Action item:
Looking at each line of the data below, tally those that contain the word "agent" and give only the total.

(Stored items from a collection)

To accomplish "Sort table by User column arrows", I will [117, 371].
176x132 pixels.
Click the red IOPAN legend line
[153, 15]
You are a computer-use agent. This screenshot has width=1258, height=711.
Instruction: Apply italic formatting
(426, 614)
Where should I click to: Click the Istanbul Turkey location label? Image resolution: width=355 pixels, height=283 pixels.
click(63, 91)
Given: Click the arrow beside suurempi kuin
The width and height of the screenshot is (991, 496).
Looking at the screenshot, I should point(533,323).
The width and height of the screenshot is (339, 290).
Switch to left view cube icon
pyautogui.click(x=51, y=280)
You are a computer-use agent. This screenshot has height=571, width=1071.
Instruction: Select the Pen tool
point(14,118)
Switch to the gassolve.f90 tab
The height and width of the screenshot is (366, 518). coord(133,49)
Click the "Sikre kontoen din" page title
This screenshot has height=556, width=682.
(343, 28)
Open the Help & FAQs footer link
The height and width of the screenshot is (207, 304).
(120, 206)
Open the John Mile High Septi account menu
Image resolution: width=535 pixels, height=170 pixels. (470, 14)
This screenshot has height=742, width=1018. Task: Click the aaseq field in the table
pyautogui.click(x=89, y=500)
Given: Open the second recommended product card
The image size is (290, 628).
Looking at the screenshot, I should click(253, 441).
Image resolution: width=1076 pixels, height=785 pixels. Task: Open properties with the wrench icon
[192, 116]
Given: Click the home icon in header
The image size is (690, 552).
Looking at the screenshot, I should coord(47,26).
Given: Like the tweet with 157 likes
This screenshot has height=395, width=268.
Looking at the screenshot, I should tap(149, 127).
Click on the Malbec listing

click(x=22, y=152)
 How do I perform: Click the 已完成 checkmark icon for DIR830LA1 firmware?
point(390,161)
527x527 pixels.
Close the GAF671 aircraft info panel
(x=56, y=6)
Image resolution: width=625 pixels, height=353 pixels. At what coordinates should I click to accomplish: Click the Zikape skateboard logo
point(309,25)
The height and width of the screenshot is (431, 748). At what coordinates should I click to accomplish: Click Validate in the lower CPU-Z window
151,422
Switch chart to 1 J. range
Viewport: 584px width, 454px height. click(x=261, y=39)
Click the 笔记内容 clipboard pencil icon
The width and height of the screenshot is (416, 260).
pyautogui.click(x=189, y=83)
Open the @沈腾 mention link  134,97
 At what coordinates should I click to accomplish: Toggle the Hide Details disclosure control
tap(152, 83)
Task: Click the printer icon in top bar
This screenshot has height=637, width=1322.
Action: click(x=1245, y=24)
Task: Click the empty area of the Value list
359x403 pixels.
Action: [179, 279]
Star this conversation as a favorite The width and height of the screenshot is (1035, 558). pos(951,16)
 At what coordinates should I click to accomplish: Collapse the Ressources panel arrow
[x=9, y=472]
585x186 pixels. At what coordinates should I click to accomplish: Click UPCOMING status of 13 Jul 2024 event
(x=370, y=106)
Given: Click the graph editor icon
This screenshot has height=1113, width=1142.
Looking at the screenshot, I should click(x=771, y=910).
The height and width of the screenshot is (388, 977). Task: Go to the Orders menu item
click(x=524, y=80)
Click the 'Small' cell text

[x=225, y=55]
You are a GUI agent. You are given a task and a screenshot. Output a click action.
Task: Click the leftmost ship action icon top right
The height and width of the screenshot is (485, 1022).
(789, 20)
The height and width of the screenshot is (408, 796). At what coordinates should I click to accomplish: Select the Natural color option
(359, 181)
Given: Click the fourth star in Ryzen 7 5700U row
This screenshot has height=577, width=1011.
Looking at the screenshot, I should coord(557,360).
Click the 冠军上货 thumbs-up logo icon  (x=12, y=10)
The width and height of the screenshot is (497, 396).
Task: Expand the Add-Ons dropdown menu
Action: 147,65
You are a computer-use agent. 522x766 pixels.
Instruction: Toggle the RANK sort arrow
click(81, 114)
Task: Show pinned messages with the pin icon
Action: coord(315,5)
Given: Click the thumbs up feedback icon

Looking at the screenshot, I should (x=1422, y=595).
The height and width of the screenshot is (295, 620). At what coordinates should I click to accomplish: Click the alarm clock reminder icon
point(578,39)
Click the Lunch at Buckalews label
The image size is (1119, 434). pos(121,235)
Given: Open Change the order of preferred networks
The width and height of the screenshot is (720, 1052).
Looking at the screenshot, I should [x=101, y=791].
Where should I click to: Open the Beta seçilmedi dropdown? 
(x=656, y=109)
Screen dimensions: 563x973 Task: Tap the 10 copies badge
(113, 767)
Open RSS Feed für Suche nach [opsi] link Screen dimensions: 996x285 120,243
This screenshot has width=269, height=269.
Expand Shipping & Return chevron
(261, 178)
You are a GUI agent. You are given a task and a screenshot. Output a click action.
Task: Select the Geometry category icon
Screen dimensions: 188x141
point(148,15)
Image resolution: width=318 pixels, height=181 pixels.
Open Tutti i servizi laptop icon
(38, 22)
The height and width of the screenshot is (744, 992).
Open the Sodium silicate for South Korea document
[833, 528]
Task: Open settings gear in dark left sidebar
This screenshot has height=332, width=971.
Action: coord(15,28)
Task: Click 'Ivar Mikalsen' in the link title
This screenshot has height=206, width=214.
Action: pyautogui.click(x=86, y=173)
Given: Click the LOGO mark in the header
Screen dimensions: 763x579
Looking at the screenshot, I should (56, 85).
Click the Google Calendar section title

Answer to the problem:
5